Ciao Italia: My Lifelong Food Adventures in Italy
Mary Ann's newest book contains over 150 recipes, 60 gorgeous food photos, and many scenic pictures of Italy taken by Mary Ann on her travels through the years.
This recipe was sent to us by viewer Anne Marie Troiano. She thought we might like to try it and after looking it over, it’s just the kind of easy recipe we are happy to share with everyone. Like many other similar recipes, the sauce is usually served on the pasta course, while the slow-simmered tender meat is the main attraction of the meal. It’s been served by her family for many years and we can understand why. Thanks, Ann Marie!
SERVES 4 to 6
1 to 1 1/2 pound London broil
2 tablespoons Filippo Berio Extra Virgin Olive Oil
3 large or 4 medium onions, sliced thinly
1 28-ounce can of tomato puree
About 1 1/3 cups of water
Salt and pepper to taste
In a Dutch oven or heavy-duty skillet, big enough to hold the meat without folding it, heat the olive oil over medium high heat. Sear the meat on both sides for a couple of minutes to brown it and help it retain the juices. Arrange the onion slices on top of the seared meat, top with the tomato puree, and then add the water around the edges. Sprinkle some salt and pepper over all and cover.

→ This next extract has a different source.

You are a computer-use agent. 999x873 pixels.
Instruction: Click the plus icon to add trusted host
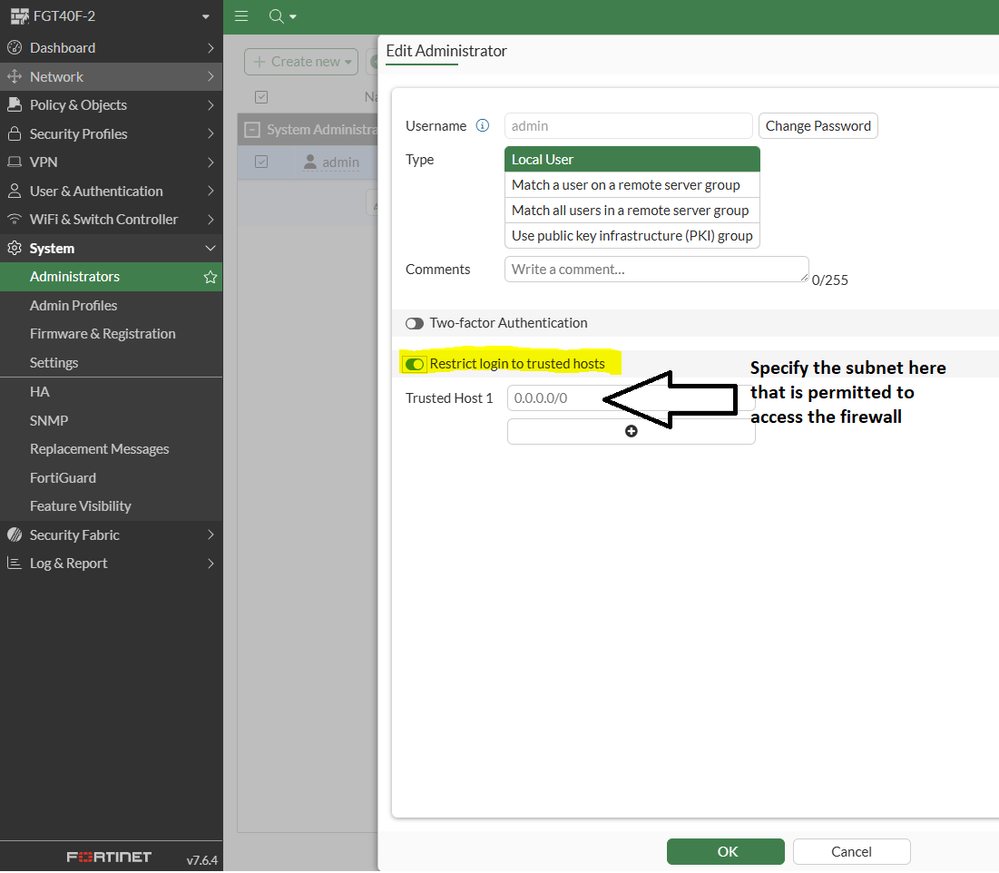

Gently simmer for 2 hours or more, until the onions have softened and cooked down and the meat is fork-tender. Taste and correct the seasoning in the sauce, if necessary. Remove the meat from the sauce and cut the meat against the grain for maximum tenderness and enjoy!
Note: You could substitute 4 cups of fresh tomatoes that have been peeled, seeded, and diced. Reduce the water by half, since these tomatoes will be juicy; check half way through the simmering and add a bit more water if the sauce looks too thick.